С этими словами она ушла. Я вернулась в сад и сказала остальным, что ложусь спать, иначе мне придется уснуть стоя, а они могут остаться или уйти, когда захотят. Они пожелали мне спокойной ночи и просидели еще несколько часов. К утру все разошлись, а посуда была тщательно вымыта и расставлена, как будто это сделали добрые феи.
11.25 вечера. Наконец-то, хорошая новость! По крайней мере, обнадеживающая. Но не буду сильно радоваться раньше времени. (Еще одно суеверие.) Мессенджер был сегодня блистателен как председатель на открытии конференции. Это было похоже на светский прием с горячительными напитками, ужином и баром. Конференция проходит в Эйвон-Хаусе, похожем на отель большого аэропорта и специально построенном для подобных случаев и проведения высших профессиональных курсов, которые приносят университету немалый доход. Как только я вошла в огромный зал и увидела, как Мессенджер раздаривает направо и налево улыбки и рукопожатия, сразу же поняла, что на Харлейстрит все прошло нормально. Кэрри была в одном из своих шелковых кафтанов, она выглядела усталой и не столь оживленной, но тоже спокойно улыбалась. Медленно пробираясь к ним через толпу, я заметила профессора Дугласса — его трудно было не заметить в праздничном черном костюме и начищенных туфлях. Почти все присутствующие (в основном мужчины) были одеты очень просто, если не сказать небрежно: в спортивные рубашки или футболки и мешковатые летние брюки. На некоторых даже были кроссовки. Я уже привыкла к такому стилю одежды у студентов и коллег Мессенджера, но теперь поняла, что таков международный стиль всех специалистов по когнитивной науке и смежным дисциплинам.
— Поздравляю, — сказала я Дуглассу.
Он весь напрягся и покраснел:
— С чем?
— С победой на утиных гонках.
— А, вы об этом. — Он расслабился. — Меня наградили ящиком шампанского, а я не пью.
— Открытие удалось на славу, — сказала я, озираясь по сторонам. — Наверное, вы потратили много сил на его организацию.
— Больше, чем хотелось бы, — ответил он. — Наш главный организатор большую часть времени отсутствовал.
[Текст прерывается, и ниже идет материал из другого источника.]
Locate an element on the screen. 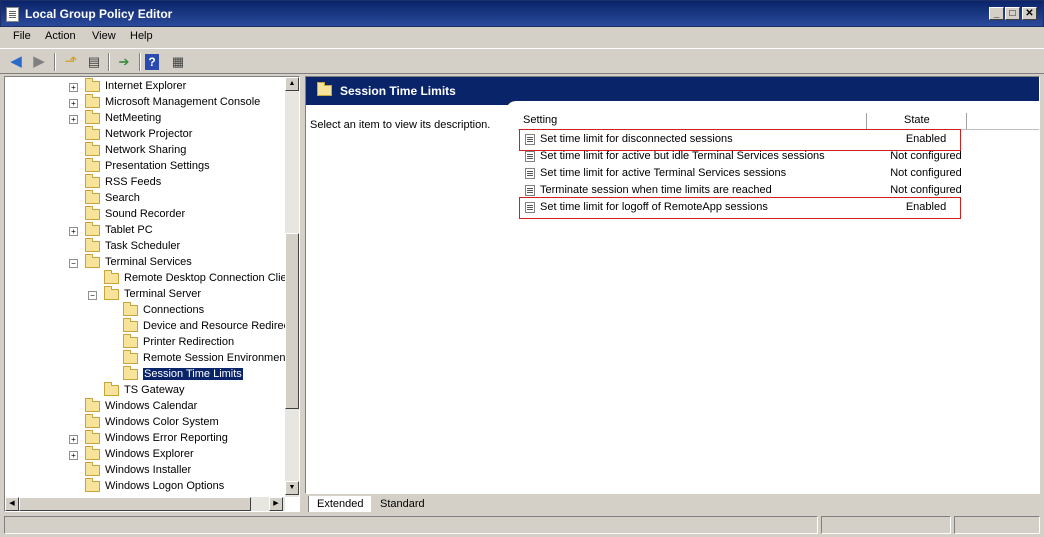 Image resolution: width=1044 pixels, height=537 pixels. scroll-down-button: ▼ is located at coordinates (292, 488).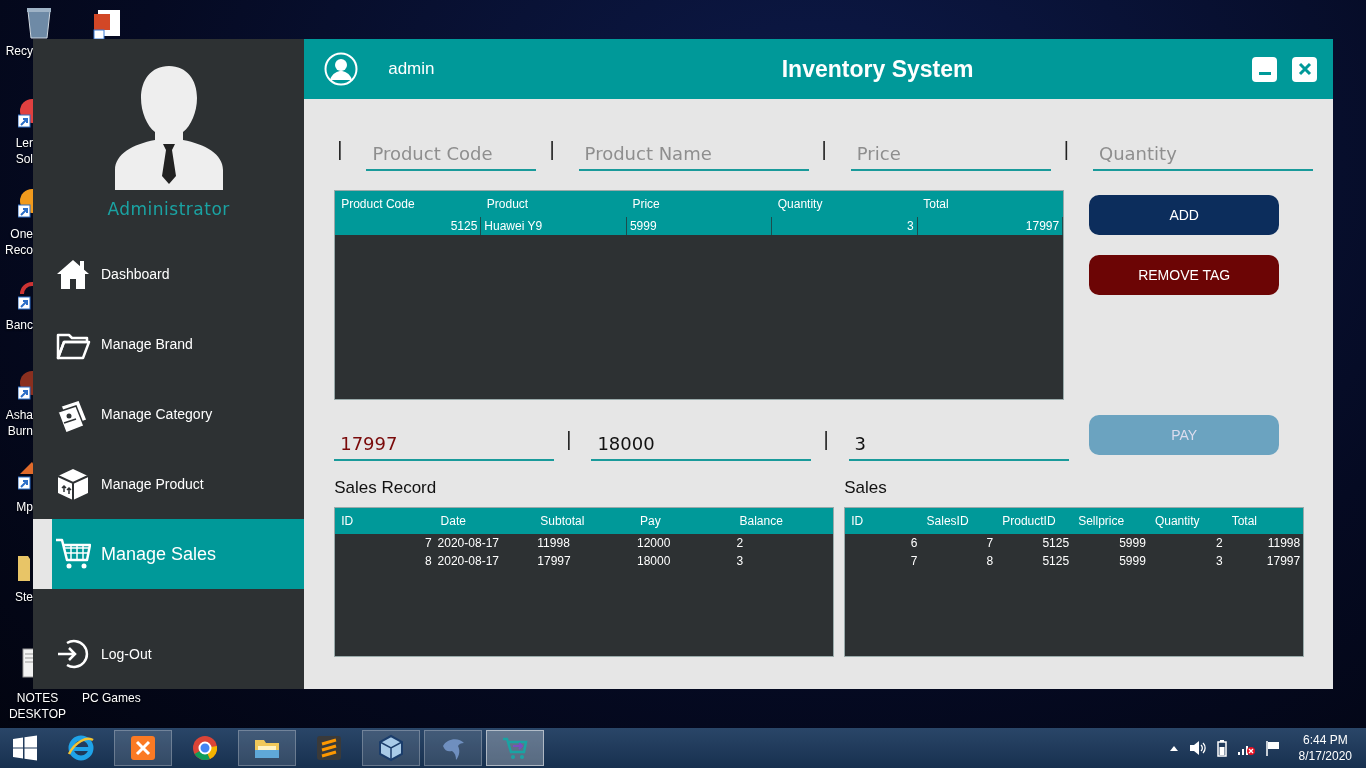 Image resolution: width=1366 pixels, height=768 pixels. What do you see at coordinates (554, 204) in the screenshot?
I see `column-header: Product` at bounding box center [554, 204].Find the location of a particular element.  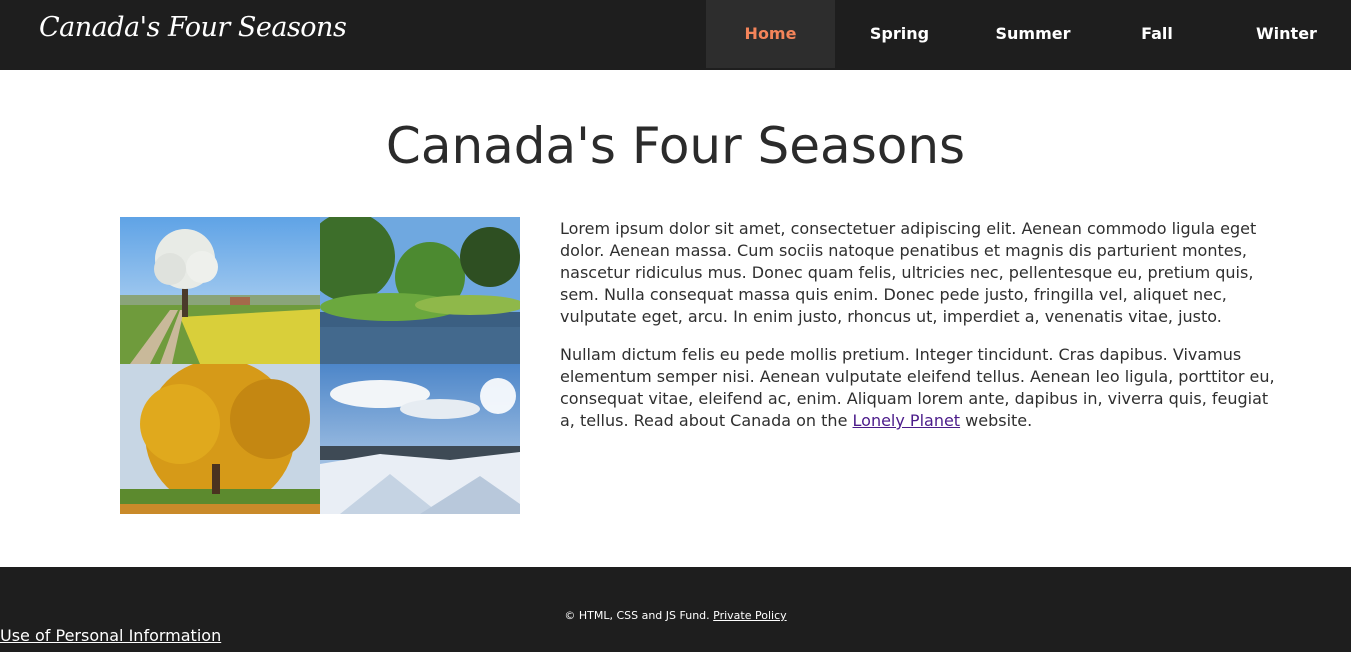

Мне сказали, что он лежал на обследовании в больнице. Он что, заболел? — В его голосе прозвучало назойливое любопытство.
— Честно говоря, не знаю, — сказала я и направилась сквозь гудевшую толпу к Мессенджеру.
Тот прошептал мне на ухо:
— Хорошая новость, Халиб считает, что это эхинококковая киста.
Я успела спросить:
— А что это такое? — но его отвлек какой-то бородатый американец в ярко-зеленом спортивном пиджаке и красной футболке.
— Потом объясню, — сказал Мессенджер и представил меня Стиву Розенбауму из Колорадского университета, который будет представлять свою научную работу на тему «Построение функционирующего мозга».
— Вы и вправду его строите? — спросила я.
— Конечно, — самоуверенно ответил он.
— А о чем он думает?
— Сейчас в основном о запчастях для автомобилей, — сказал он. — Заказ от «Дженерал Моторс».
Тут вмешался Мессенджер:
— Хелен интересует другая сторона мозга, она — писатель.
— Правда? Вы пишете детективы? — спросил профессор Розенбаум.
— Нет, — ответила я и добавила, что даже не читаю их.
— Мой любимый писатель — Элмор Леонард, — сказал он, — советую почитать.
Я пообещала ему и пошла поздороваться с Кэрри. Мы поцеловались в обе щеки. Мы еще не виделись после ее приезда из Калифорнии, и я была рада, что наша встреча произошла при большом скоплении народа, ведь за это время произошло много такого, о чем она не знает и не должна узнать, так что вряд ли я смогу и впредь играть роль ее верной подруги. Проще было поупражняться на публике.
— Ральф сказал, что консультация в Лондоне прошла успешно, — сказала я, чуть было не назвав его фамильярно Мессенджером.